● **Set problem**
Rewrite every line of the entries below, changing "Image resolution" to "Image dimensions" and keeping everything else the same. Omit the pictures from your answer.
** Begin Data **
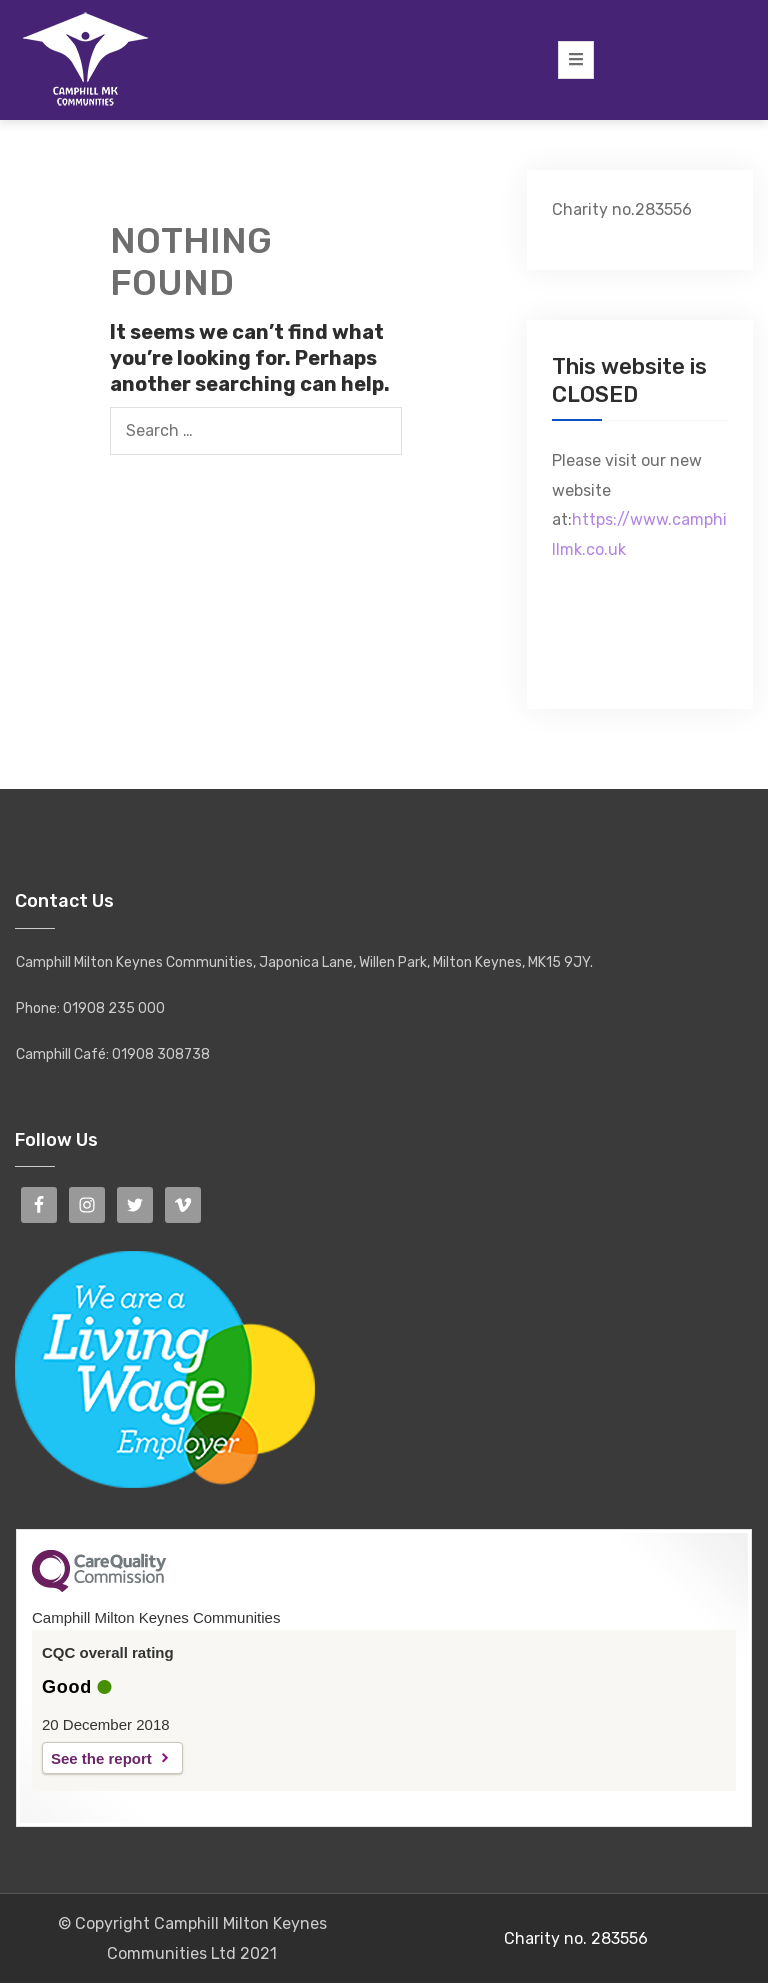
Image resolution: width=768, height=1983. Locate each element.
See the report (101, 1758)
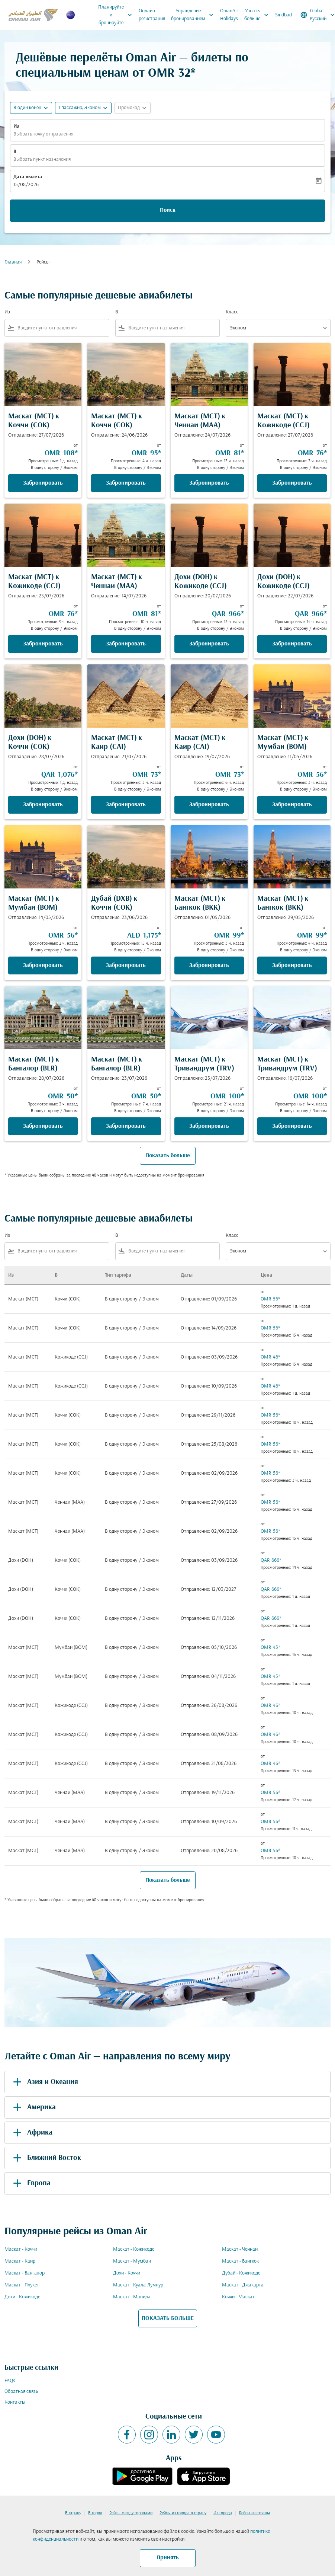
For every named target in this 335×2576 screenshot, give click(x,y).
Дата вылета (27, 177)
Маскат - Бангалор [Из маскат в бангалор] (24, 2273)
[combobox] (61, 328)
** End Data **
● **Task response**
Image dimensions: width=768, height=1983. Locate each element.
See the report (101, 1758)
For every named target in this 335×2576 screenshot, give click(x,y).
Дата вылета (27, 177)
Маскат - Бангалор [Из маскат в бангалор] (24, 2273)
[combobox] (61, 328)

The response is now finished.